### Testo di partenza
————————

Viene così eretta la basilica della Natività a Betlemme, in gran parte ancora esistente, caratterizzata dall’imponente struttura a cinque navate, pavimentata con un mosaico variopinto, e originariamente culminante in una grande struttura ottagonale che racchiude la sacra grotta ed avrà un influsso importante anche in seguito nell’edilizia sacra della regione, fino alla Cupola della Roccia. Tra il 326 e il 336, invece, nella poco distante Gerusalemme si procede alla costruzione del grande complesso del Santo Sepolcro. Dopo aver rimosso un terrapieno e una serie di strutture che avevano obliterato l’area (volontariamente, secondo la tradizione cristiana) in età adrianea, vengono rinvenuti un sepolcreto rupestre e l’area di una cava abbandonata, dove spicca una piccola altura identificata con il Golgota. Mediante imponenti lavoro di sbancamento, quella ritenuta la tomba di Gesù viene isolata su tutti i lati e, protetta da un’edicola circondata da un grande colonnato circolare, risulta inclusa nell’edificio detto Anastasis, "Resurrezione". Quest’ultimo, tramite un grande cortile dove svetta la roccia del Golgota, è collegato con una grande basilica a cinque navate (detta martyrium), da dove si giunge all’ambiente ipogeo (un’antica cisterna) e dove Elena avrebbe rinvenuto la Vera Croce. Tutto il complesso comunica infine, attraverso una scalinata, con il cardo maximus colonnato della città, risalente all’epoca adrianea, secondo un modulo di articolazione tra spazi pubblici profani e sacri che ha paralleli pagani, per esempio, nella città di Gerasa ed a Petra. L’influsso del complesso del Santo Sepolcro, visitato da molti pellegrini e riprodotto in oggetti devozionali che i viaggiatori riportano in patria come souvenir, è senz’altro molto importante anche dal punto di vista architettonico, e la presenza di ambienti ipogei (grotte, tombe, cisterne) in connessione con le principali fondazioni costantiniane della Terrasanta è stata messa in relazione con l’origine stessa delle cripte, il cui scopo primario è quello di custodire le reliquie più importanti.

————————

### Dati forniti
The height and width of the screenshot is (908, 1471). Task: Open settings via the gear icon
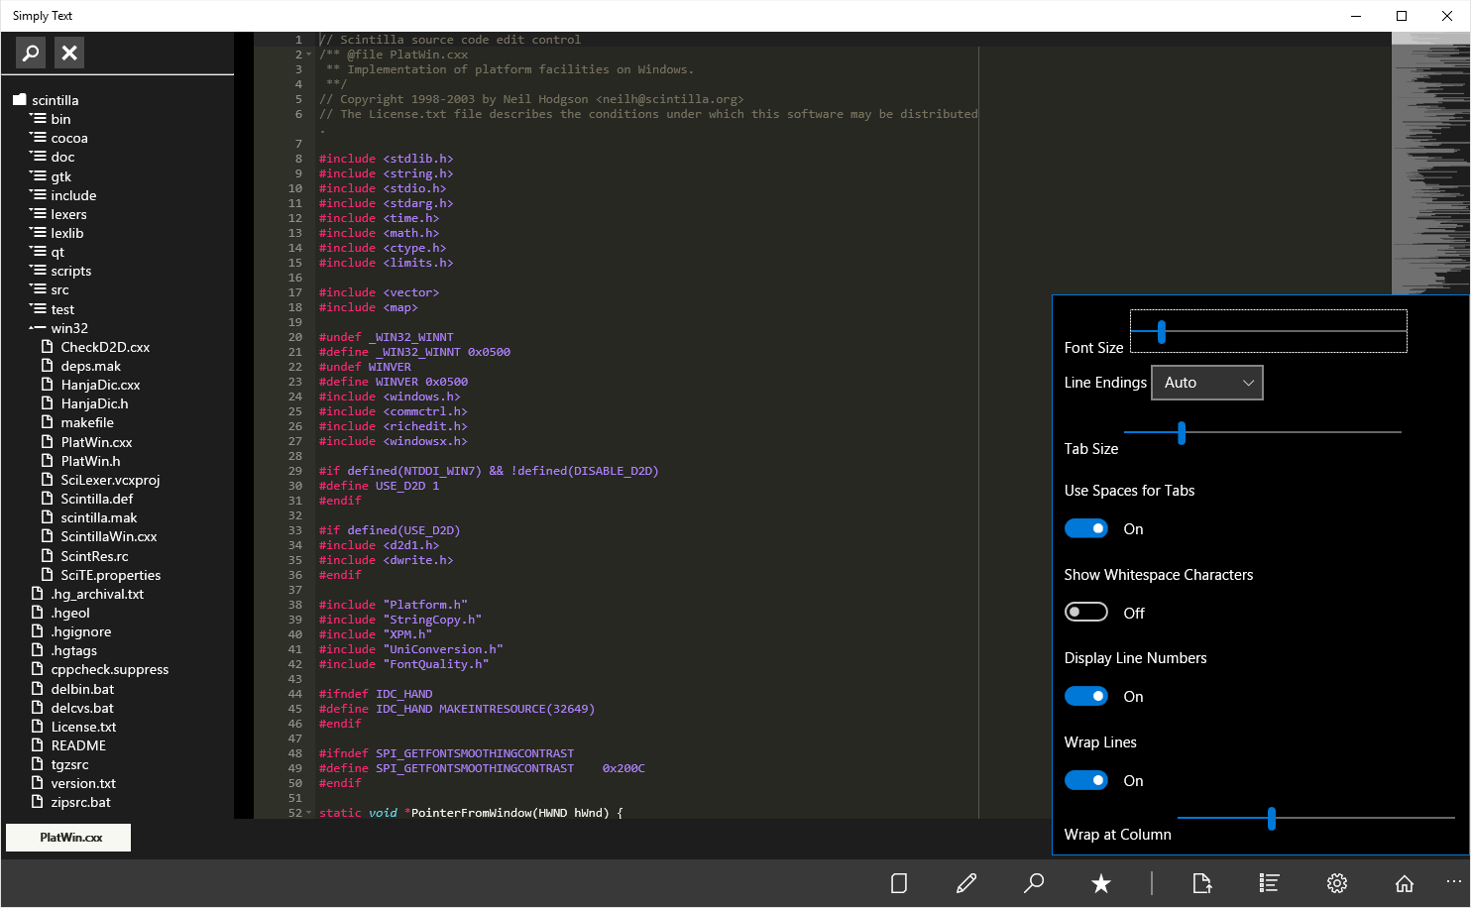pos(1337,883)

————————

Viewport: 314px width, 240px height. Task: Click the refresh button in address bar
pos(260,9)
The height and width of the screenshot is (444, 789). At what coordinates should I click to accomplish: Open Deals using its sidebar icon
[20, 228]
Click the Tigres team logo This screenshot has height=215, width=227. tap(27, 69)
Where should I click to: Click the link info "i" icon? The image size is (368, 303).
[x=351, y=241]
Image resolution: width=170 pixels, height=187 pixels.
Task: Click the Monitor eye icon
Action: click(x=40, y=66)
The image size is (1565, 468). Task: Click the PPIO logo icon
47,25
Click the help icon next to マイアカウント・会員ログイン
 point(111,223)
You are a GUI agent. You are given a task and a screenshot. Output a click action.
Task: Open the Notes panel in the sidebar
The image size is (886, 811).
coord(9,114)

————————

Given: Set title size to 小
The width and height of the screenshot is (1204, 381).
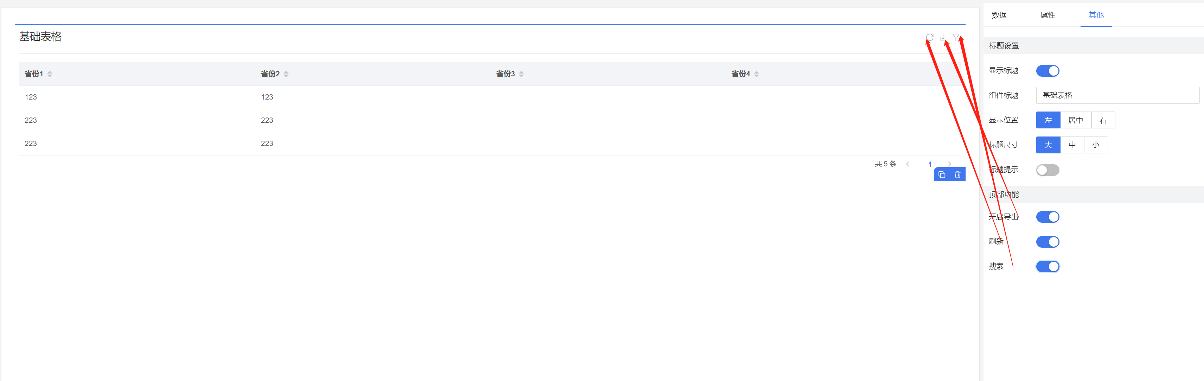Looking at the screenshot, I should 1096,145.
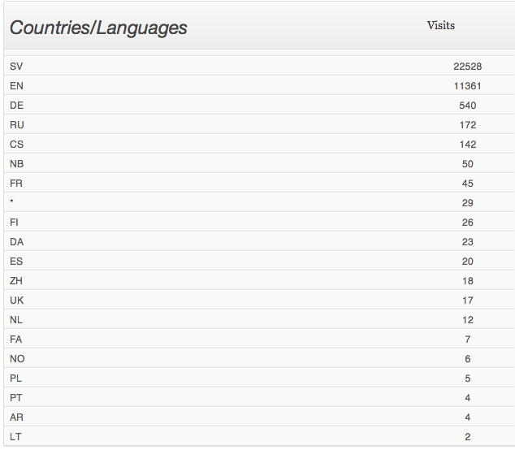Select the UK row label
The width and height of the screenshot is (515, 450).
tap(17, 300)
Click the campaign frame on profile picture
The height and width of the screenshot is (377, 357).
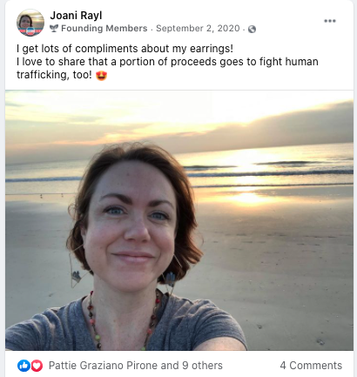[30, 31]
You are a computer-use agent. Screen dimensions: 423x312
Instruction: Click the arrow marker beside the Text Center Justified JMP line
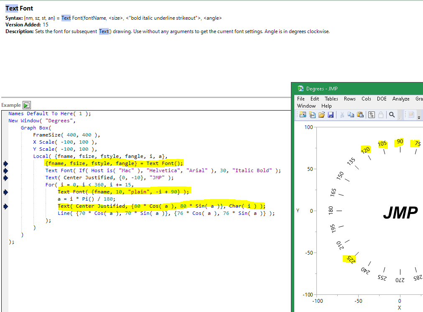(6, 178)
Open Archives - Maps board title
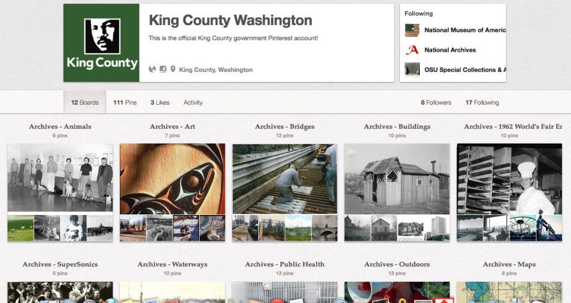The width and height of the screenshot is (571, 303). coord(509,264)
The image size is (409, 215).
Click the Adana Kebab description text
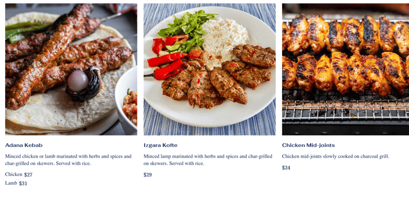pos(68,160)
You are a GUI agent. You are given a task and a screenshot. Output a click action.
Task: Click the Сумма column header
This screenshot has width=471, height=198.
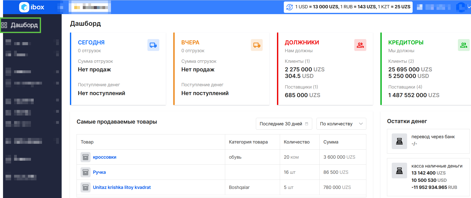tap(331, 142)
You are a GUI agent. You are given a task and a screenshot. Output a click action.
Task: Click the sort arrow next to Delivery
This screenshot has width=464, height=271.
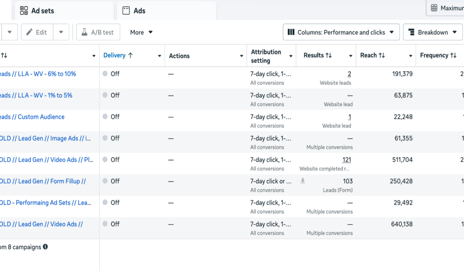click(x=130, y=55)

————————

### Esercizio assegnato 1
Secondo il testo sulle basiliche della Terrasanta, in quali anni si costruisce a Gerusalemme il complesso del Santo Sepolcro?
### Esercizio assegnato 2
Prosegui il testo sulle basiliche della Terrasanta a partire dall'ultima frase riportata.
I record riportati sopra non sono necessari.

### Risposta 1
Tra il 326 e il 336.

### Risposta 2
Dopo Costantino la continua attenzione imperiale verso Gerusalemme si concretizza soprattutto in donativi e in un trattamento privilegiato; ma occorre almeno ricordare che nel 444 vi si ritira l’imperatrice Eudocia, che significativamente, oltre a costruire chiese e ospizi, ne restaura le mura. Più che ad una necessità bellica, occorrerà pensare al particolare valore che le cinte difensive svolgono nell’"immaginario urbano" della tarda antichità, secondo il quale (facendo di necessità virtù, è stato detto) esse costituiscono un "ornamento in tempo di pace" (la definizione è di Cassiodoro) imprescindibile per ogni città degna di essere chiamata tale.
Anche Roma costituisce un caso per molti versi peculiare: nonostante gli imperatori la degnino sempre meno della loro presenza, rimane comunque la prima città dell’impero, costituendo contemporaneamente un’importante sede cristiana e un caposaldo del paganesimo, difeso da molti esponenti dell’influente classe senatoria. Costantino, all’indomani della vittoria di Ponte Milvio, vi costruirà due grandi basiliche a cinque navate (San Salvatore – poi San Giovanni – in Laterano e San Pietro); alla sua iniziativa si deve anche San Lorenzo fuori le Mura, a quella dei suoi familiari Santa Croce, Sant’Agnese sulla via Nomentana (fondata nel 342 da Costanza, figlia di Costantino) e i Santi Marcellino e Pietro. Occorre peraltro notare come in tal caso queste pur importanti fondazioni siano ubicate in aree cimiteriali e dunque fuori dalle mura cittadine, o comunque in aree nettamente decentrate (si pensi alla collocazione del Laterano o di Santa Croce). Ciò, più che alla mancanza di spazi disponibili, potrebbe essere attribuito ad una forma di rispetto (se non direttamente di imbarazzo) nei confronti delle parti della città più cariche di venerande tradizioni pagane: si pensi alla zona dei Fori imperiali, del Foro romano, del Campidoglio, del Campo Marzio.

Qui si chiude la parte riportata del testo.